Figure 5. Nerve Fasciculation Pattern and Its Relationship to Axonal Branching

(A) A nerve fascicle branched while its constituent axons did not branch. (B) An axon branched within a nerve fascicle. The two resultant branches continued in parallel in the same nerve. (C) Five axonal branches traveled in opposite directions in the same nerve fascicle. Arrows indicate the proximal-distal direction of each branch. (D) Nerve fasciculation patterns were not symmetrical in the left-right pair of muscles. Each nerve fascicle was color-coded according to its innervation weight, which was defined as the percentage of a muscle's NMJs innervated by axonal branches traveling through the fascicle. Insets: a skeleton of these two connectomes (M4L and M4R) were obtained by removing all fascicles with weights less than 10%. The topologies of the two skeletons were different. For example, there were no loops in M4L but two loops in M4R.

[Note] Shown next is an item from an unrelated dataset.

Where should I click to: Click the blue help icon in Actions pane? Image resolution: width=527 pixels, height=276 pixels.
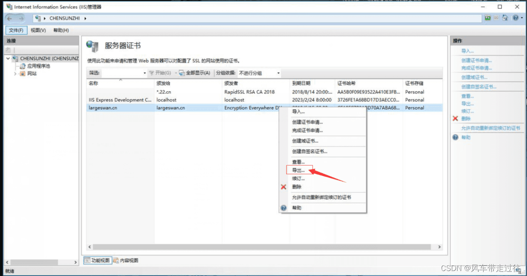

Figure 6. Topological Variability among Corresponding Axons

(A) The largest motor units (M4L1 and M4R1), shown as dendrograms, exhibited different topological structures. (B) Ten motor units with identical motor unit size (11 NMJs) from six muscles all had different topologies. The color differences between panels indicate that these axons ranked slightly differently in their respective connectomes. (C) TED between the largest motor units in six muscles was not significantly different among the three groups: intra-animal left versus right pairs, inter-nimal ipsi-lateral (left-left or right-right) pairs, and interanimal left versus right pairs (one-way ANOVA, p = 0.45). (D) TED between medium-sized axons with the same motor unit size (n = 11 NMJ) in six muscles was not significantly different among the same three groups (one-way ANOVA, p = 0.67). Error bars: standard deviation.

Figure 7. Suboptimality of Wiring Length of Individual Axons

Wiring of a motor axon (red, M4L6, see Figure 3B) was superimposed on the nerve fascicles (blue) of the entire muscle. (Right) The axon took a long detour (yellow arrows) even though a much shorter path existed (black arrow). In addition it did not directly branch to innervate the NMJ to the left (*) but only reached it after looping back (white arrows) and bifurcating at the white circle. This kind of suboptimality in wiring length was observed in almost all connectomes.